Von allen durchgeführten Verfahren bewerteten die Jugendämter rund 21 700 im Jahr 2017 eindeutig als Kindeswohlgefährdungen ("akute Kindeswohlgefährdung"). Hier gab es gegenüber dem Vorjahr einen leichten Anstieg um 0,6 %. Bei knapp 24 100 Verfahren (-0,6 %) konnte eine Gefährdung des Kindes nicht ausgeschlossen werden ("latente Kindeswohlgefährdung"). Die Jugendämter sind verpflichtet, bei akuten und latenten Kindeswohlgefährdungen - zunächst mit Unterstützung und Hilfeangeboten - einzugreifen. Sind die Eltern nicht in der Lage oder bereit zu kooperieren, entscheidet das Familiengericht. In rund 48 900 weiteren Fällen (+5,0 %) kamen die Fachkräfte des Jugendamtes zu dem Ergebnis, dass zwar keine Kindeswohlgefährdung, aber ein weiterer Hilfe- oder Unterstützungsbedarf vorlag. In fast ebenso vielen Fällen (48 600) wurde weder eine Kindeswohlgefährdung noch weiterer Hilfebedarf festgestellt (+9,1 %).

Die meisten der rund 45 700 Kinder, bei denen eine akute oder latente Kindeswohlgefährdung vorlag, wiesen Anzeichen von Vernachlässigung auf (60,8 %). In 29,6 % der Fälle wurden Anzeichen für psychische Misshandlungen festgestellt wie beispielsweise Demütigungen, Einschüchterung, Isolierung und emotionale Kälte. Etwas seltener (26,0 %) wiesen die Kinder Anzeichen für körperliche Misshandlung auf. Anzeichen für sexuelle Gewalt wurden in 4,5 % der Fälle von Kindeswohlgefährdung festgestellt. Mehrfachnennungen waren hierbei möglich.

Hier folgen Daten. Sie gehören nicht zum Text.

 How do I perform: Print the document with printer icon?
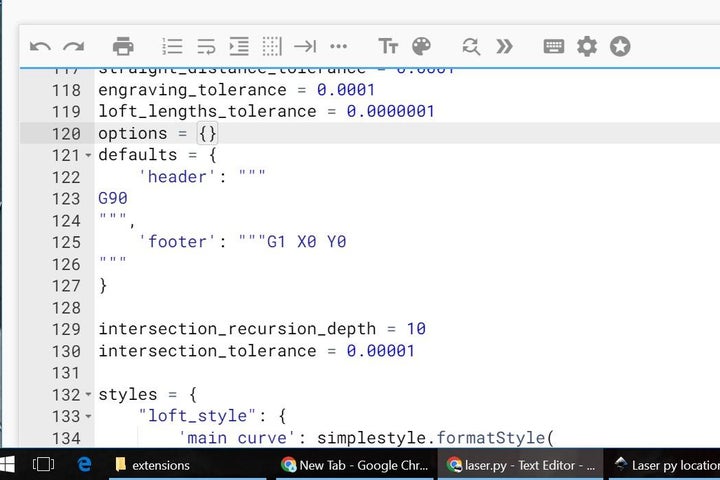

Die Gefährdungseinschätzungen wurden ungefähr gleich häufig für Jungen und Mädchen durchgeführt. Kleinkinder waren bei den Verfahren besonders betroffen: Fast jedes vierte Kind (23,2 %), für das ein Verfahren durchgeführt wurde, hatte das dritte Lebensjahr noch nicht vollendet. Drei- bis fünfjährige Kinder waren wie im Vorjahr von einem Fünftel (19,2 %) der Verfahren betroffen. In 22,6 % der Fälle waren es Kinder im Grundschulalter (6 bis 9 Jahre). Mit zunehmendem Alter nehmen die Gefährdungseinschätzungen wieder ab: Kinder im Alter von 10 bis 13 Jahren hatten einen Anteil von 19,3 % an den Verfahren, Jugendliche von 14 bis 17 Jahren einen Anteil von 15,7 %.

Am häufigsten machten Polizei, Gericht oder Staatsanwaltschaft das Jugendamt auf eine mögliche Kindeswohlgefährdung aufmerksam, und zwar bei 23,4 % der Verfahren. Bei 13,5 % kamen die Hinweise von Schulen oder Kindertageseinrichtungen, bei 11,2 % waren es Bekannte oder Nachbarn. Gut jeden zehnten Hinweis (10,6 %) erhielten die Jugendämter anonym.

Hinweise

Eine Kindeswohlgefährdung liegt vor, wenn eine erhebliche Schädigung des körperlichen, geistigen oder seelischen Wohls des Kindes droht oder bereits vorliegt. Erhält das Jugendamt Kenntnis davon, so hat es im Rahmen seines Schutzauftrags Gefährdungsrisiko und Hilfebedarf unter Beteiligung verschiedener Fachkräfte abzuschätzen (§ 8a SGB VIII).